LAWS(SC)-1976-1-23

HINDUSTAN CONSTRUCTION CO LID Vs. G K PATANKAR

Decided On January 23, 1976
HINDUSTAN CONSTRUCTION COMPANY LIMITED Appellant
V/S
G.K.PATANKAR Respondents

JUDGEMENT

(1.) Following a settlement with the workers employed in their different branches, the appellant, Hindustan Construction Co. Ltd. (referred to hereinafter as the company) paid to these workers an amount equivalent to 6 per cent of their total earnings for the financial year ending 31 July 1971, in addition to bouns at 4 per cent of the annual earnings. Paragraph 4 of the memorandum of settlement reads:

(2.) Mr. B. Sen, learned counsel for the appellant, contended that in the face of the clear statement in the memorandum of settlement between the company and the Federation representing the workers at the branches that what was being paid to them was an ex-gratia relief, the Tribunal was wrong in holding that the amount paid was an additional bonus. It was submitted that the Tribunal acted without jurisdiction in extending the benefit under the settlement to the workmen at the head-office who were not parties to the settlement. Mr. Sen further pointed out that these workmen had no legal right to claim any additional amount as bonus in view of the admitted fact that in the relevant accounting year the company had suffered a loss. It was argued that the Payment of Bonus Act, 1965 was a complete code in regard to the subject of bonus and in terms of Section 10 of the Act the workers were not entitled to any amount as bonus beyond the minimum 4 per cent in the year in question.

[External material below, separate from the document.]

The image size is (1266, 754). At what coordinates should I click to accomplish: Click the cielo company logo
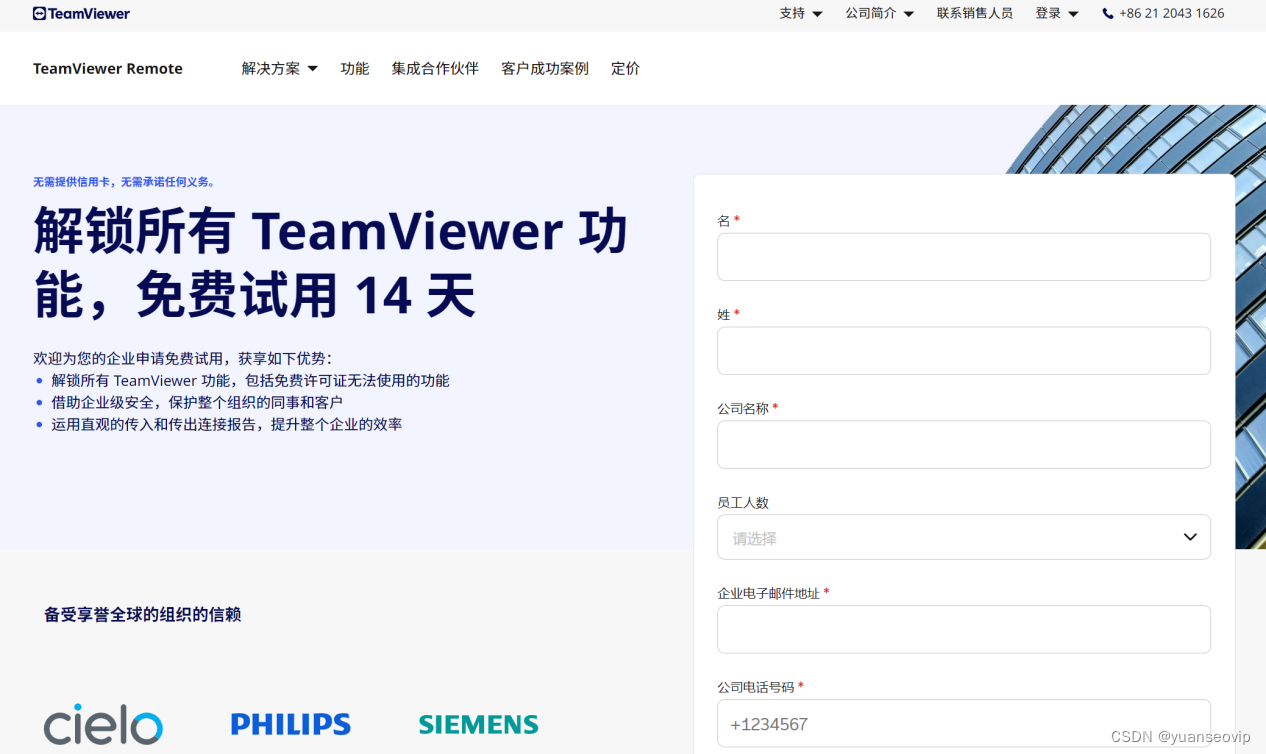102,722
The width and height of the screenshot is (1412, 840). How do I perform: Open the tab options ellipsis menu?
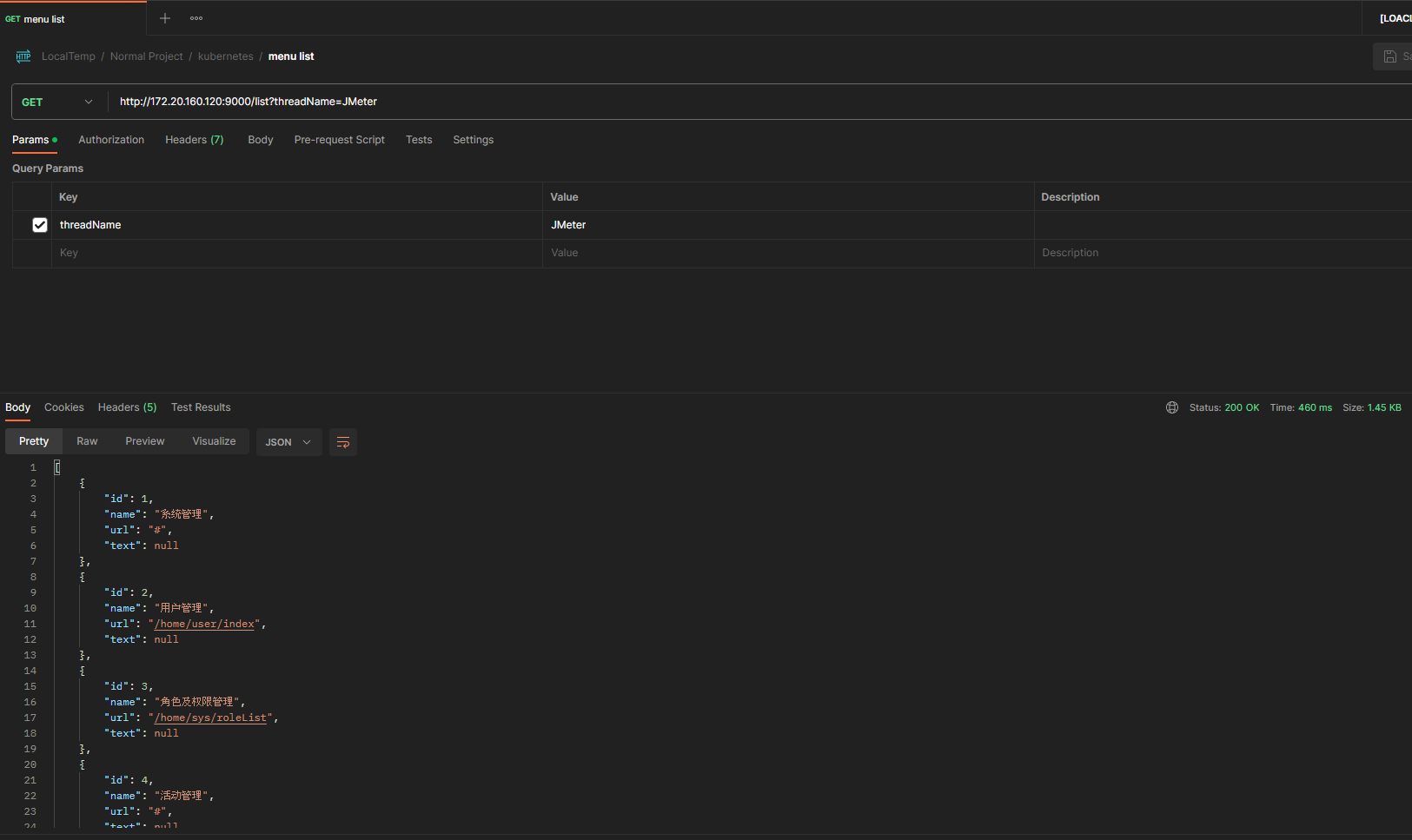point(196,18)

(3.) We do not however consider it necessary to decide whether the Tribunal was right in treating the additional payment made to the workers at the branches as bonus as in our opinion, the award has not occasioned a failure of justice and the High Court was not wrong in declining to interfere on that ground. It appears that the company had spent about Rs. 20 lakhs in giving this additional relief to the workers at the branches numbering about 13,000. The workmen at the head office are much fewer in number and the affidavit-in-opposition filed in this court on their behalf states that extending the benefit to them would cost the company only Rs. 1 lakh more. The High Court found the extension of the benefit of the workers at the head office justified on the principle of uniformity which in this case serves to maintain industrial peace. In these circumstances if the High Court refused to interfere on the ground that substantial justice had been done, we find no reason to hold that the High Court had exercised its discretion arbitrarily. This Court has refused to interfere in similar circumstances in more than one case, though the order complained of might suffer from some infirmity. (See Shree Balvantrai Chimanlal Trivedi v. M. N. Nagrashna, C. A. No. 38 of 1958 decided on 29-10-1959 (SC) and A. M. Allison V. B. L. Sen, 1957 SCR 359 = (AIR 1957 SC 227). We are not therefore inclined to disturb the order made by the High Court which we consider reasonable and proper in the circumstances of the case.